Resource we can't afford to waste
The government has found itself under pressure over both privileged and under-privileged education. On the one hand there is the future of the public subsidy to the English Schools Foundation and business leaders' fears that a lack of international school places is diminishing the city's appeal as a regional centre. That debate has been well publicised and the business sector does tend to have the ear of the government.
On the other hand, the Equal Opportunities Commission has spoken out for students from ethnic minorities and accused the Education Bureau of failing to implement the government's integrated education policy. As a result, instead of equal access to quality education, such as English-medium primary and secondary schools, many ethnic minority students find themselves in a disadvantaged majority in schools designated for them.
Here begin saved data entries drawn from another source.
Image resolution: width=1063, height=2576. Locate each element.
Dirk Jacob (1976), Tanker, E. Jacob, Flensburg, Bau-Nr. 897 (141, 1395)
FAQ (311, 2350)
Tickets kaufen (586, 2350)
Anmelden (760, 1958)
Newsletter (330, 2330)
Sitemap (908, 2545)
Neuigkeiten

Socio-economically, the two issues could not be further apart. But they both touch on the city's future as an international finance and services hub. There is no argument about the importance of attracting foreign business and professional talent and meeting their expectations of educational opportunities for their children. But it is also important to integrate our 10,000-odd ethnic minority students through effective teaching in the Chinese language, in which low scores drag down their overall results and limit their opportunities for advancement in their education or career. Otherwise they are at serious risk of becoming a wasted human resource that we can ill afford. The EOC has called for pre-primary language programmes for minority students and a separate curriculum and assessment for non-Chinese speakers for educational advancement and employment. Since EOC chairman Lam Woon-kwong is a former top civil servant who ran education, home affairs, the civil service and the chief executive's office at different times before the government put him in his present job, we trust it will take his recommendations on board.